The Egyptian case, as well as the recent Tunisian elections and the TNC plan for Libya to crystallise the elections prove that, also in this region, imperialism is still compelled to use the tactic of democratic reaction. As long as possible, they maintain the support from dictators, but they use democratic reaction to deviate and control revolutionary ascents when thing slip out of their control.

Contradictions of the revolution

However, the revolution spawned strong contradictions: the toiling masses confronted Mubarak and put an end to his rule but they still had expectations about the Egyptian army, the very same one that had been the support of the regime for over 50 years. The militaries managed to salvage some of their prestige in the eyes of the people because of the way the revolution developed, where they could appear as if they were “neutral” during the clash between the masses and Mubarak and anticipating the demand of Mubarak’s resignation.

The militaries created a government of their own that, in turn, reached an agreement with several pre-existing parties and with the Moslem Brotherhood for an ultra-limited reform of the Constitution. The referendum was promoted as a result of this agreement. The majority agreement to this reform expressed the contradiction between the revolution underway and the illusions bestowed on the new government and on the agreement with the opposition forces, such as the Moslem Brotherhood, that sustain this agreement.

This contradiction is an obstacle against the headway of the revolution and even more so with the passage of the Brotherhood to the camp of the new government. However, as the structural problems do not seem to dwindle, apart from the relation of structural dependence with the USA, the prospect of a confrontation of the military Junta that took over after the fall of Mubarak and the aspirations of the masses.

This expresses great mistrust of the mobilised youth in relation to the military junta administration. The latest confrontations between Israel and the Egyptian militaries at the borderline of Sinai where five Egyptian soldiers died after the attack of guerrilla groups on Israeli troops created a vanguard action at the Israeli Embassy that forced the Zionist ambassador to flee, to which the government reacted with very strong joint army and police repression. However, the pressure of the masses exists. It was no coincidence that the former Prime Minister Sharif was compelled to speak of “revising the peace treaty with Israel” after the clash and the invasion of the embassy.

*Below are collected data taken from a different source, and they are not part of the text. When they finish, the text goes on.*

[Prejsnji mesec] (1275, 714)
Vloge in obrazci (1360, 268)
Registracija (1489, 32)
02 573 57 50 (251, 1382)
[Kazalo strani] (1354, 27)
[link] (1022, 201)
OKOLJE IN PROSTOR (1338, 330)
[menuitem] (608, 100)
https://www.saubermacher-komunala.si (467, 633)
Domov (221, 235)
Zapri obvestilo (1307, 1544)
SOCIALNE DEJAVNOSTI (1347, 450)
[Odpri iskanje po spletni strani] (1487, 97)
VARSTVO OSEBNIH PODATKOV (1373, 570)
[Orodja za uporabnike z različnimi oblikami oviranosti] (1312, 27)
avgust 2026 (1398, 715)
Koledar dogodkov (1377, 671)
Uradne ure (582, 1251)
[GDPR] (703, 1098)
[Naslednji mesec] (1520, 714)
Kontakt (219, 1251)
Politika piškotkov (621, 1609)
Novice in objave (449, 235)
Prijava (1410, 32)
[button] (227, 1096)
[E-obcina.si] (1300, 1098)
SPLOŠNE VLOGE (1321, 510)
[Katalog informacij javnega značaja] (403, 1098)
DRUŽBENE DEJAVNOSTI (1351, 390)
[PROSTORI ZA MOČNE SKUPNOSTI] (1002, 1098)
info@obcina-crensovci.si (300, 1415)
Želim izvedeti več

There is a process of independent reorganisation underway in the trade unions and among students. Regardless all the confusions, it is a process that keeps on spreading among students as well as among workers. This process also tends to clash against the restrictions imposed by the government to strikes and trade union rights.

In Egypt there is an unconscious socialist and anti-imperialist revolution underway. As the revolution keeps on following its course, the process tends to become increasingly tending to confrontations between masses and the new government that insists on trying to repress mobilisation that go against exploitation and its structural relation of dependence on imperialism and its agreements with Zionism. The crossroads where they live must – as all the remaining revolution in the Arab world – lead to having to cope with the problem of independent organisation and the crisis of revolutionary leadership.